◆ **Exercise prompt**:
Return the listing exactly. Keep no pictures.

++++ Exercise input ++++

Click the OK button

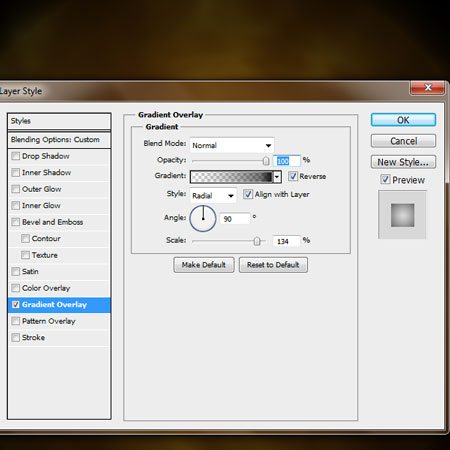[403, 120]
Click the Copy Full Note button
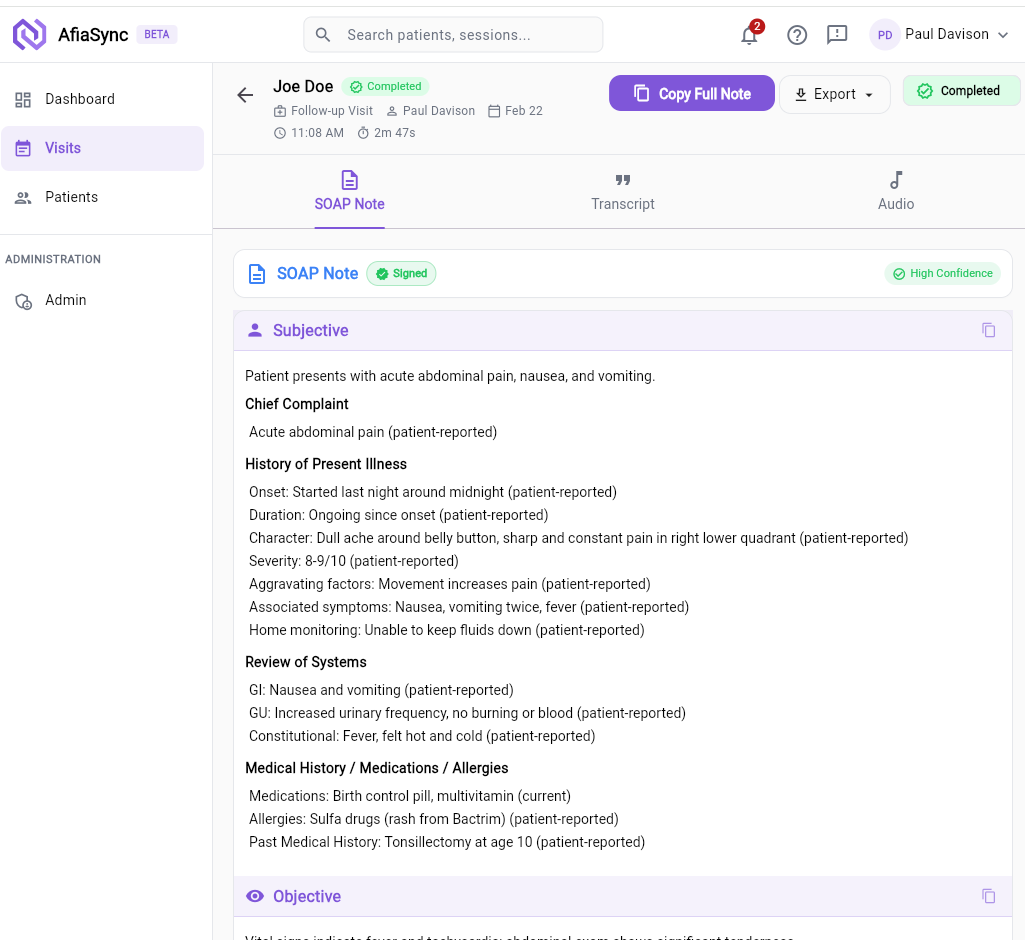 [x=691, y=93]
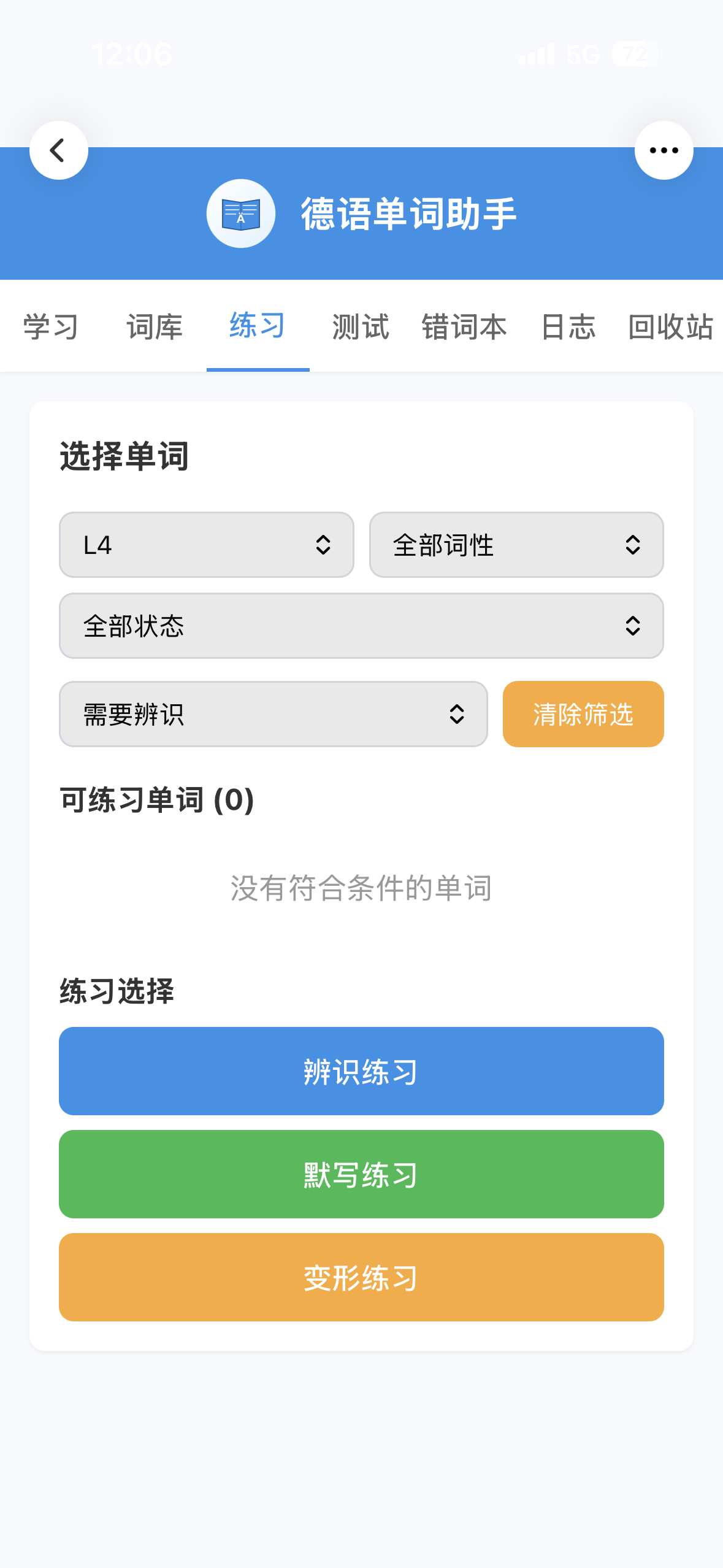Image resolution: width=723 pixels, height=1568 pixels.
Task: Select the active 练习 tab
Action: pos(258,325)
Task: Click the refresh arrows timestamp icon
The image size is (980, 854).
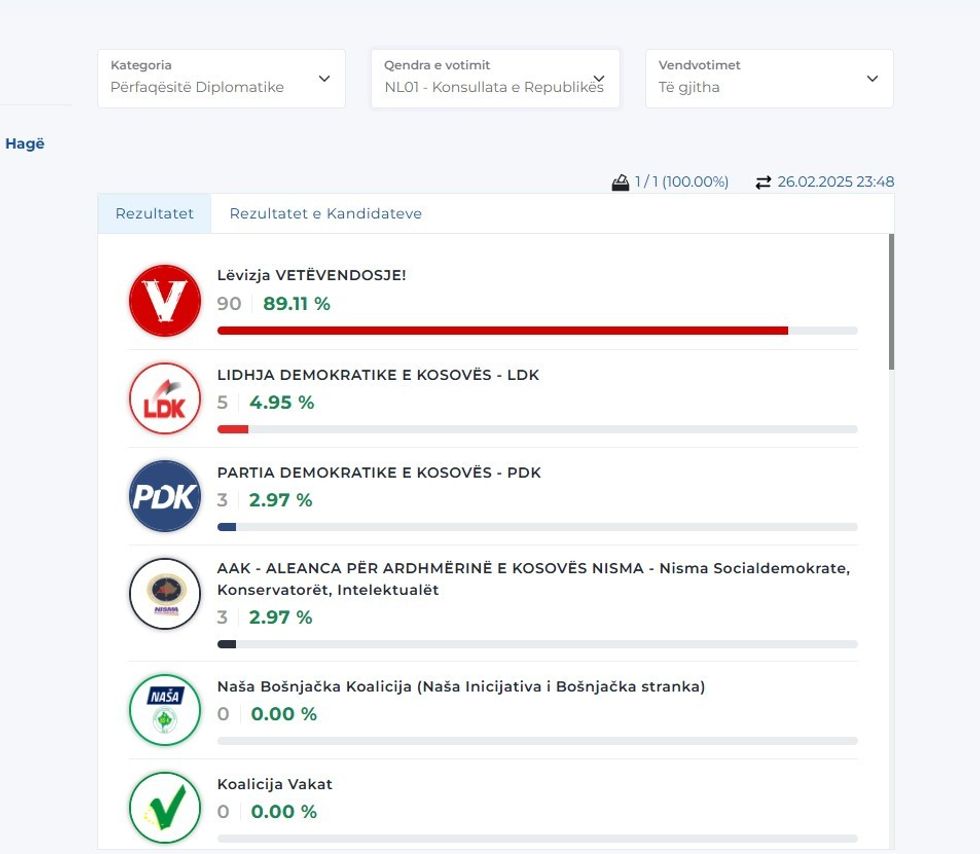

++++

◆ **Response area**:
Click the OK button

[403, 120]
Click the Copy Full Note button
 [x=691, y=93]
Image resolution: width=723 pixels, height=1568 pixels.
Task: Select the active 练习 tab
Action: pos(258,325)
Task: Click the refresh arrows timestamp icon
The image size is (980, 854).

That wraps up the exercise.